Friend concludes the article by writing,

“[David Rogier, MasterClass’s founder and CEO] told me that ‘the main goal is still to have somebody use the classes to become a master. We do also hope for the well-rounded person who expands their horizons. And if I had to choose between the two I guess I’d choose lots and lots of well-rounded people.’ The set of subscribers on the mastery track is a shrinking minority; MasterClass has perfected the art of beguiling people with an array of delights that distract them from pursuing a single discipline. There is always going to be more money in distraction. But, Rogier said, stubbornly arguing against his own company’s business case, ‘A master, one master, is worth a lot.’ How much, exactly? He focused, his stutter subdued. ‘Norman Borlaug – who won the Nobel Peace Prize for his agricultural innovations – ‘saved a billion lives. Or look at the people who developed the COVID vaccines.’ He did the lonely mental arithmetic. ‘I’d say a master is worth ten million happy, well-rounded people. Maybe a hundred million.’”

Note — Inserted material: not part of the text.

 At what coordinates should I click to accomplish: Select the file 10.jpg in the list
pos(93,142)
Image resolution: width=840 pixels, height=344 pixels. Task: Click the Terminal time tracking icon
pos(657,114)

When is comes to resourcing learning (accessing quality online or in-person expertise to help us learn), why would we limit ourselves to seven teachers a year? As a school district, in the business of finding primarily the best in-person expertise, for a thousand, or two-hundred thousand kids to learn from, why would you limit yourself to a hundred, or ten-thousand individuals who may or may not possess the expertise to help young learners achieve?

Why wouldn’t you access the millions of experts around the world?

It’s now possible to do this, as creations like MasterClass continue to perfect.

Is it possible that a new system of learning has started to appear with innovative practices like MasterClass and beyond?